Methods: We used standard systematic review methodology. We searched for systematic reviews using the Cochrane Database of Systematic Reviews and Ovid MEDLINE (limited to the 119 Core Clinical Journals and the year 2015). We defined a conflict of interest (COI) disclosure as the reporting of whether a COI exists or not, and used a framework to classify COIs into individual (financial, professional, and intellectual) and institutional (financial and advocatory) COIs. We conducted descriptive and regression analyses.

Results: Of the 200 systematic reviews we included, 194 (97%) reported authors’ COI disclosures, typically in the main document, and in a few cases either online (2%) or upon request (5%). Of the 194 Cochrane and non-Cochrane reviews, 49% and 33% respectively had at least one author reporting any type of COI (P = 0.023). Institutional COIs were less frequently reported than individual COIs, and Cochrane Reviews were more likely to report individual intellectual COIs compared to non-Cochrane reviews (19% and 5% respectively, P = 0.004). Regression analyses showed a positive association between reporting of COIs (at least one type of COI, individual financial COIs, institutional financial COIs) and journal impact factor, and between reporting individual financial COIs and pharmacological versus non-pharmacological intervention.

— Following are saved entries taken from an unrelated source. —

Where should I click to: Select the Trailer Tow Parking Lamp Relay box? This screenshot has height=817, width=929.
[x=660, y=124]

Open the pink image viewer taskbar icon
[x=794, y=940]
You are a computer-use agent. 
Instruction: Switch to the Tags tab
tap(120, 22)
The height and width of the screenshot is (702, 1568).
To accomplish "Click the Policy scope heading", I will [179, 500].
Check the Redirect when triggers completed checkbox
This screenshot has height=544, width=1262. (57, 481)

Conclusions: Conflicts of interest, reported in close to half of published systematic reviews (typically many authors) constitute a potentially problematic source of bias in the conduct, reporting, and conclusions of systematic reviews. The association with journal impact factor suggests the possibility that authors publishing their reviews in lower impact journals fail to report existing conflicts of interest. This raises the need for a wider and standardized reporting of conflict of interest disclosures.